Thursday, April 20, 2006

"All Things Being Equal" Only Applies When All Things ARE Equal

Thanks for the Memory to Hans Gruber at Advocatus Diaboli.

On Monday, Steve Sailer wrote an excellent piece in rebuttal to an article in the New York Times regarding the impact of illegal immigration on wages in the US.

The article in question looks at the change in averages wages of high school dropouts in California from 1984 to 2000 and compares that change to Ohio during the same time period. Because the change is far more significant (17% in California vs. 31% in Ohio), the article concludes that such unskilled labor is far worse off in Ohio than in California, and thast therefore, the impact of illegal immigration is far less.

But as Sailer points out, the article makes a couple of glaring omissions. For one, it fails to take into account differences in cost of living. California's cost of living is one of the highest in the nation, while Ohio's is below the national average. Adjusted for cost of living, underemployed Californians are far worse of than similar Ohioans.

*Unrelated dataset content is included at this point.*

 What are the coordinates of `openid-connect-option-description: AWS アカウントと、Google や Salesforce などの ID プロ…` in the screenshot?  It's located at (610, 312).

Furthermore, the NYT article ignores other dynamics that may have had an impact on Ohio -- namely, the loss of high-paying Union jobs in Ohio, as opposed to California, a traditionally less unionized state.

I'm no economist, but it seems obvious even to me that it was disingenuous of Porter to ignore the other dynamics that affected the statistics, and I remember just enough of my statistics class to know that taking one state to compare is cherry-picking.

But as both Sailer and Hans Gruber point out, such considerations seem to be ignored when discussing issues of immigration, whether it's out of a fervor for supporting illegals, as Hans asserts, or out of a disdain for the American working class, as Salier claims (I suspect it's a combination of both). The Times has its mind made up -- don't confuse it with facts.